As evening fell, Cinderella wished to leave, so the Prince escorted her back. But she escaped through the pigeon coop to her mother’s grave where her old ragged dress waited for her. She flung off the shimmering dress and the white dove took it away.


The Prince, looking for her near the pigeon coop, was seen by Cinderella’s father. But they couldn’t see her anywhere. Her father wondered if it was Cinderella, but when he and the others looked, they found her curled up in the dirty ragged dress among the ashes on the hearth, fast asleep, with two bowls of peas beside her.
The next day, the same thing happened again. Cinderella came in another fabulous dress with silver slippers to match. Once again, she escaped into her father’s garden and the Prince searched for her under a pear tree. But neither he nor her father could find the girl with the fabulous dress. They only saw dirty little Cinderella sleeping among the ashes.
The Prince knew that he would lose her if he did not find out who she was. So on the third day, he had pitch smeared all over the stairs to the ballroom, so that when she ran away, she might be stuck.
That night, Cinderella came in a dress of gold lace with matching golden slippers. But as she ran away, one shoe was stuck in the pitch on the stairs. The Prince ran down, but alas! He found only one dainty golden shoe on the steps.
He went to Cinderella’s father with the shoe and asked him about the girl.
“She was wearing this shoe, Sir,” he said, “Is there anyone in your house whom this shoe would fit?”


The step-mother asked her elder daughter to try it on. But her toe was too large, so her mother cut it off and pushed her foot into the shoe. But the birds on the hazel tree said she was not the right bride. The Prince saw the blood on the shoe and refused to marry her. The step-mother then pushed the younger daughter’s foot into the shoe, cutting off her heel. But again, the birds revealed that she was not the right bride.
Then the Prince asked if there was any other girl in the house.
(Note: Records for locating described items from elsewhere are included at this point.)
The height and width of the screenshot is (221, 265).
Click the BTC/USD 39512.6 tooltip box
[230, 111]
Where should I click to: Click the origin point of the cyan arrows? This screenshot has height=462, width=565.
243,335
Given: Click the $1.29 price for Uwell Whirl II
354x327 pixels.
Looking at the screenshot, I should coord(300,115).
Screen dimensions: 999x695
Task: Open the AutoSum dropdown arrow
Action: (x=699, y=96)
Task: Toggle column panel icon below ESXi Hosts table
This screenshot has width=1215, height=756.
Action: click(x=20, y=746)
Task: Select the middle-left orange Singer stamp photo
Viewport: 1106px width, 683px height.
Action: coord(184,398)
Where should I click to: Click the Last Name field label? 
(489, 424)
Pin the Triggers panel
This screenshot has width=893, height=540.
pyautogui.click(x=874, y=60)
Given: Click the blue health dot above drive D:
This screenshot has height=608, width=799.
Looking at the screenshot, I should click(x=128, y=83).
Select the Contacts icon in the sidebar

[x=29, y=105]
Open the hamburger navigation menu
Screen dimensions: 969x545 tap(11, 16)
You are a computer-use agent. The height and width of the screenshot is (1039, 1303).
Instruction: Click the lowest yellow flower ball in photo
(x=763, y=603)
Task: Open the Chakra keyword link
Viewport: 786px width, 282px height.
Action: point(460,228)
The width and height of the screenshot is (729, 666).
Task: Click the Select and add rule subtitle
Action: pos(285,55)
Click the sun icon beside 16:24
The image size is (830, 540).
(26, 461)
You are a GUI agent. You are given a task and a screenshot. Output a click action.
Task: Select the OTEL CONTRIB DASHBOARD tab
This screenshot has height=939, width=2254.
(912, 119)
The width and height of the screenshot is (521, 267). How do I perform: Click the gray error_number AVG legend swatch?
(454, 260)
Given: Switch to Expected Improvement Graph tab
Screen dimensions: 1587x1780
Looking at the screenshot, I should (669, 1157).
Cinderella’s father brought the dirty, dusty girl from inside. The Prince found that the shoe fitted her perfectly. As he looked at her in amazement, he found that she was indeed the same girl with whom he had danced!


The doves came and threw the shimmering golden dress over her. The Prince took her up on his horse and took her to his castle to marry her. The dove flew down to sit on her shoulder as they rode away.